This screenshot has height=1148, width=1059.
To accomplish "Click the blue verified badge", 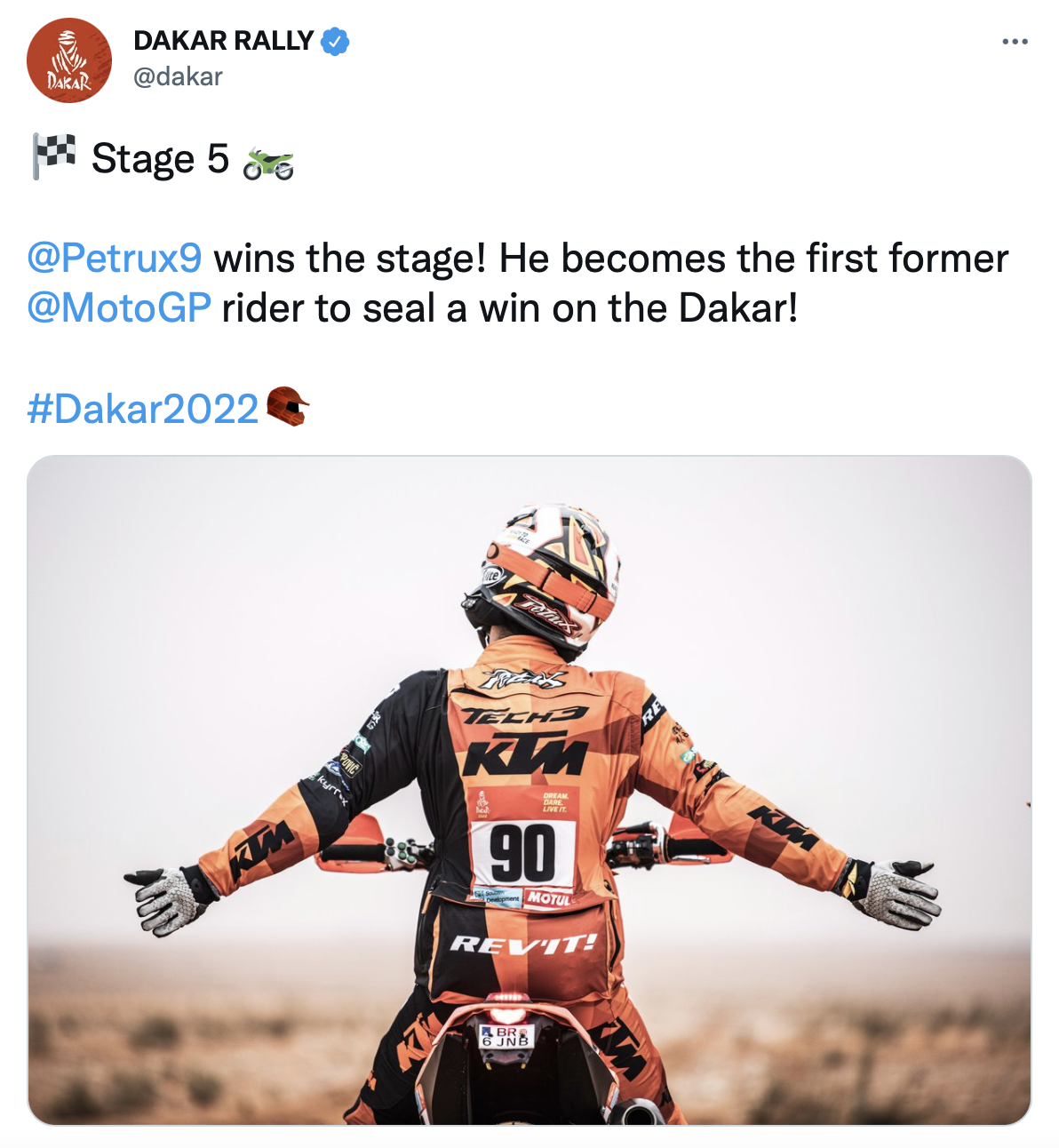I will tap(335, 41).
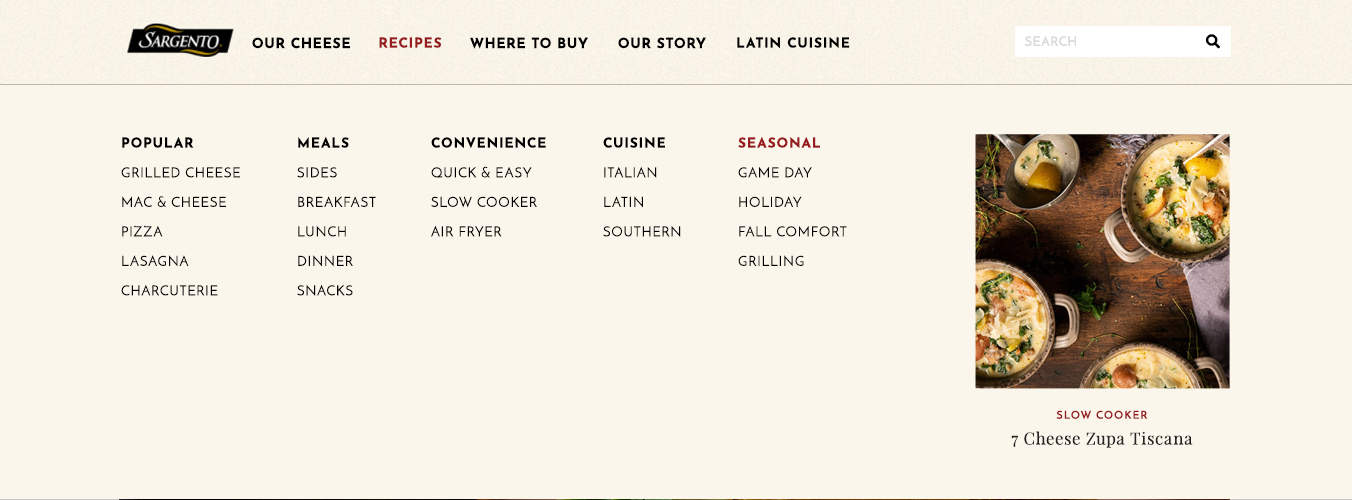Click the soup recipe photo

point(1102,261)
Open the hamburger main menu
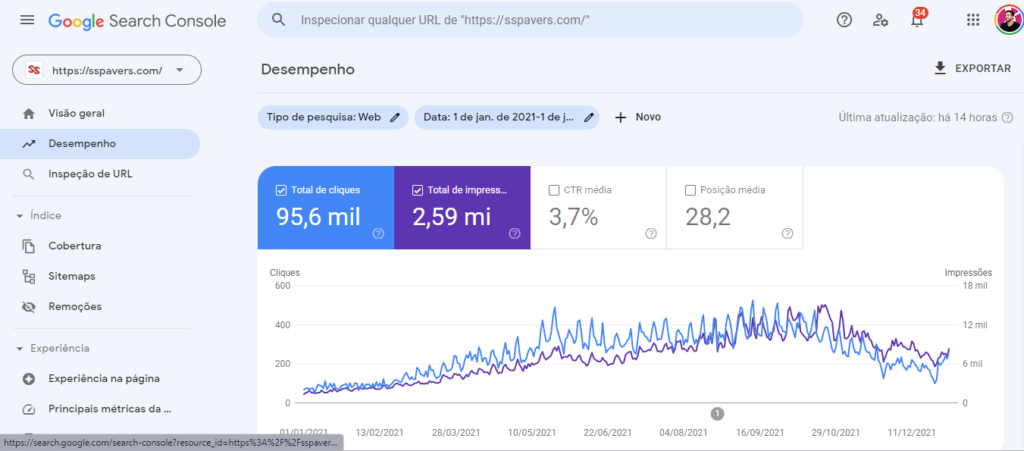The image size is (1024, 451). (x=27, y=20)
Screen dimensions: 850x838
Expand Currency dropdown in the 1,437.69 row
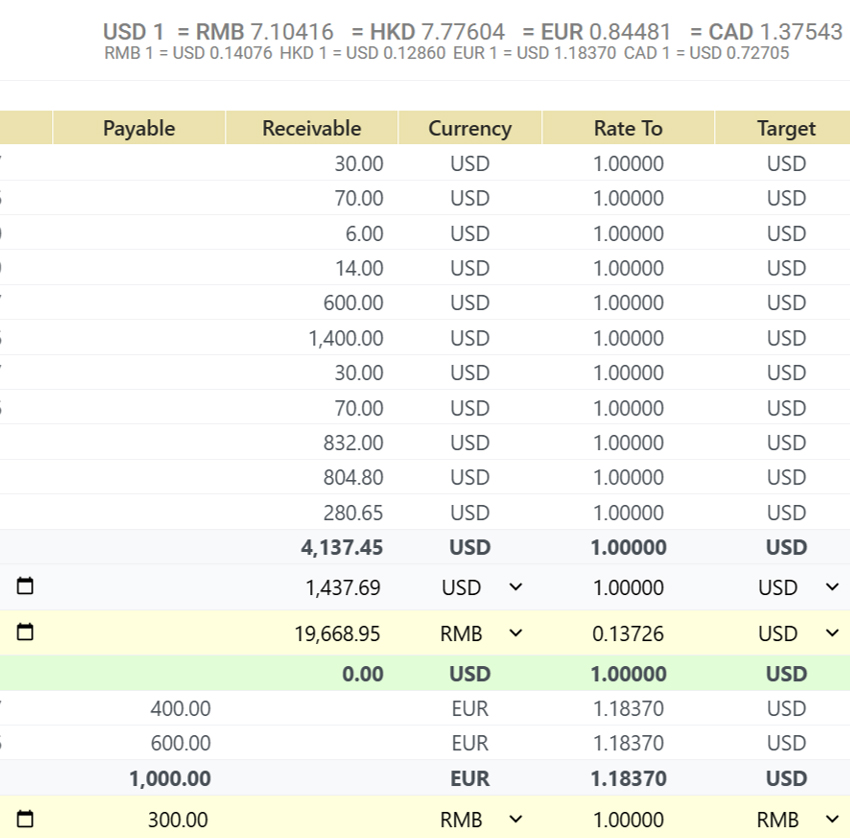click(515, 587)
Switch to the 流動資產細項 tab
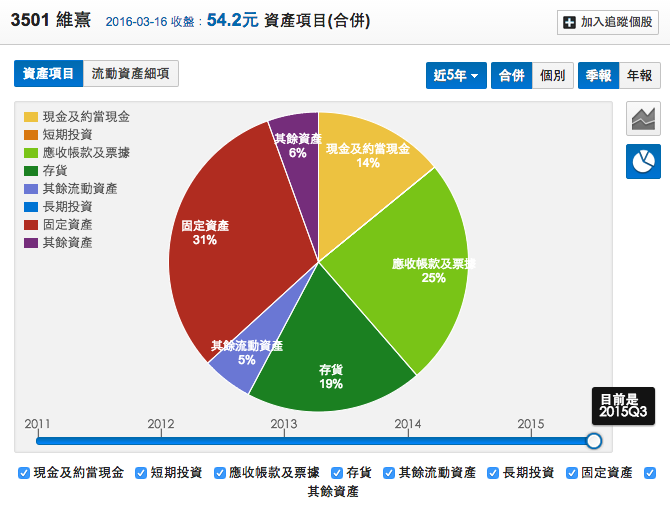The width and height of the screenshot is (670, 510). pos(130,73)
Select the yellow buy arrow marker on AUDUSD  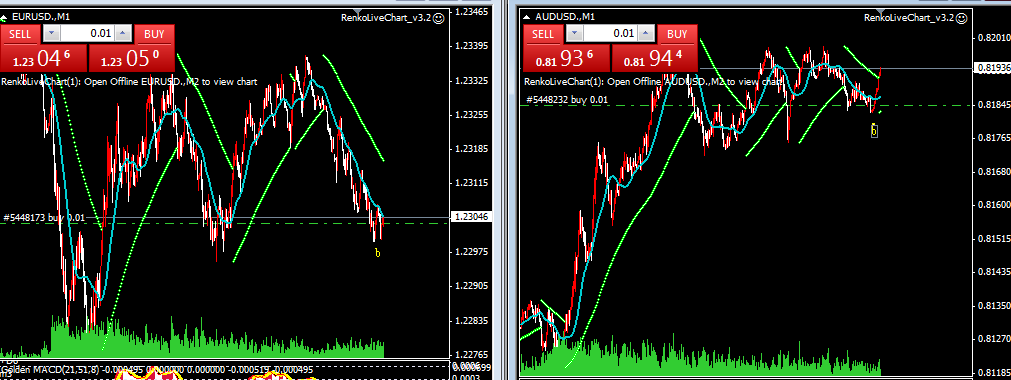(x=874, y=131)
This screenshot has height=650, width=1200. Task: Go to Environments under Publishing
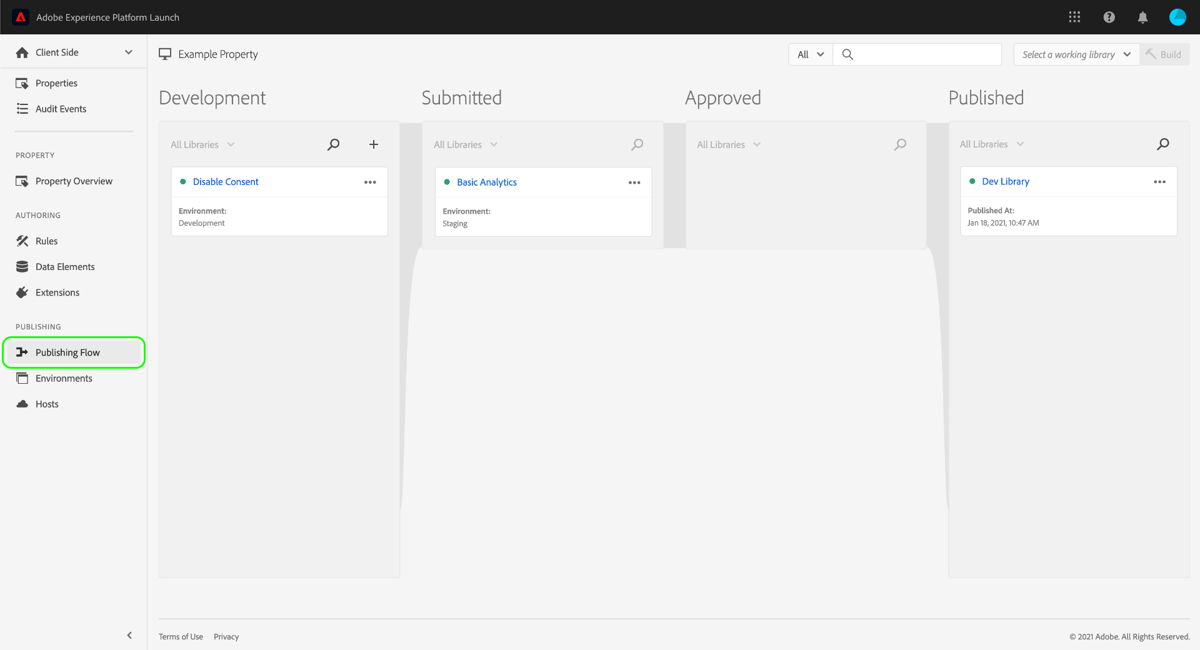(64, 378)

WORK INSTRUCTIONS - Pictures are to be dropped, and the lines from the line with "This screenshot has height=650, width=1200." through the end of the material above are to be reproduced exactly.

OUTPUT -
This screenshot has height=650, width=1200. Task: Go to Environments under Publishing
(64, 378)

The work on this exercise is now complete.